FWD Statement: Defend Black Lives

Senior Criminal Justice Reform Director Zoë Towns issued the following statement today on the killings of Black men and women across the country:

Always, and now certainly, it is critical that we listen to and support Black organizers – those with U.S. citizenship and those without – who are demanding justice for George Floyd, Breonna Taylor, Ahmaud Arbery, and too many others. We stand with them in fighting for accountability from the criminal justice systems that have failed on so many fronts, and which consistently target rather than protect Black people.

That more than 4,000 protestors have been arrested this weekend is a particularly dark irony with extremely scary due process, bail, detention, deportation, and imprisonment consequences that only perpetuate the patterns that protestors have bravely called out. The fact that these arrests are occurring when COVID-19 is spreading through jails, prisons, and detention centers is chilling, and makes all of us less safe.

In the brazen killing of George Floyd, we recognize the same presumptions of dangerousness and guilt and the same incentives handed down by federal, state, and local governments for bigger enforcement systems with increasingly punitive approaches which have opened the doors to the criminal justice system wider and wider to Black people. Across this country, Black people are more likely to be stopped, searched, and killed by law enforcement, as well as arrested, jailed, convicted, and sentenced to prison. Black people are the least likely to be paroled home.

In our work at FWD.us, we will continue to hold that public safety cannot mean “protecting” white communities at the expense of Black communities.

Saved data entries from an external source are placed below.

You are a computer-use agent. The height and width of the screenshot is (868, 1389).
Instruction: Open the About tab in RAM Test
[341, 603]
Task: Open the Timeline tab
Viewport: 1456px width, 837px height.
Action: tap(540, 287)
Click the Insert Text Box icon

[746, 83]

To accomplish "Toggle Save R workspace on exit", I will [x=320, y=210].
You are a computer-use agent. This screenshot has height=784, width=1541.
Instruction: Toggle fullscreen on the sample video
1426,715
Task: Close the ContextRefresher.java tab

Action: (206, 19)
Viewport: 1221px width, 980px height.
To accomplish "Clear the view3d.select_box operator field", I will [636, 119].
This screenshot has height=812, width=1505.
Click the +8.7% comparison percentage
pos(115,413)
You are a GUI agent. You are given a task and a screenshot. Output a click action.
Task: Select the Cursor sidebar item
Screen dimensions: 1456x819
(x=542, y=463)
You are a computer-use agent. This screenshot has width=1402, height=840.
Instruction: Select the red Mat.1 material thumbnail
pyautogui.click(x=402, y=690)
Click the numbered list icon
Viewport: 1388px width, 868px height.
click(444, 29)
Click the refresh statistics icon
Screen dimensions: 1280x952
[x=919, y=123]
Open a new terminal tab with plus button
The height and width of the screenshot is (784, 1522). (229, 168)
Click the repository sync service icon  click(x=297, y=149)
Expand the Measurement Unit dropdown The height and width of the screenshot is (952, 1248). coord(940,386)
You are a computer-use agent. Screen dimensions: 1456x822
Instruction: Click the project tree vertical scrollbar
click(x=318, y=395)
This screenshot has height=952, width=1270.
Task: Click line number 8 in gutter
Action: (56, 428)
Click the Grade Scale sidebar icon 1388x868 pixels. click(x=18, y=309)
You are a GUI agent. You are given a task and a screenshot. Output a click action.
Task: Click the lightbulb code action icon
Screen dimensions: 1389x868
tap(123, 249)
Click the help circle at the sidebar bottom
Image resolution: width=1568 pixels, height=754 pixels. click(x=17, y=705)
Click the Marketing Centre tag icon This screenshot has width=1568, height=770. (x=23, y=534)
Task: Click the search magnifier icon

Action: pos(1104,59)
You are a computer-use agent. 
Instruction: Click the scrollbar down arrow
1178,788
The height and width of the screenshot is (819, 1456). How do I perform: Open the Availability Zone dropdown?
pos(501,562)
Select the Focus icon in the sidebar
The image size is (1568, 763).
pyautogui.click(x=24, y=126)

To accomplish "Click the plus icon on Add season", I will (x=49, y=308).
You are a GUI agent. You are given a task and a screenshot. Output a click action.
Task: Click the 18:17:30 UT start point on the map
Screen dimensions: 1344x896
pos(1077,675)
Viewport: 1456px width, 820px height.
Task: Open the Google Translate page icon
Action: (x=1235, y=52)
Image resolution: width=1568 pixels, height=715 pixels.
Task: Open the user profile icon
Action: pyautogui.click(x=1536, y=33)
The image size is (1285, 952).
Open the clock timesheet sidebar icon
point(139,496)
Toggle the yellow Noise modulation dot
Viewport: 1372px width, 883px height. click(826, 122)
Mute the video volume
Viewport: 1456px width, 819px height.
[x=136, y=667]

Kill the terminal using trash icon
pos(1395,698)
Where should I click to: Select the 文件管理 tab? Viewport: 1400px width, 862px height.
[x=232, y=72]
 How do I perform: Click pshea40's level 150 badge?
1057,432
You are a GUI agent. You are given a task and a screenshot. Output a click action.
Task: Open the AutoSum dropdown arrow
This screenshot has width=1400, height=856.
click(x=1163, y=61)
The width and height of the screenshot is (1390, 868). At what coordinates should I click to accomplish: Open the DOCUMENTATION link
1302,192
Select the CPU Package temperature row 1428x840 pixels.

We hold that freedom, justice, and safety collapse when they are placed in competition with each other, and that instead they must be advanced collectively toward a dramatic downsizing of the scale and influence of the American criminal justice system – from police to prosecution to prisons.

What gives us hope is the rallying cry, growing louder and more organized every day, that true public safety will not be achieved in America until we reckon with the ways the criminal justice system has harmed Black people, Black families, and Black communities, and until we commit to advance the policies and investments that defend Black lives.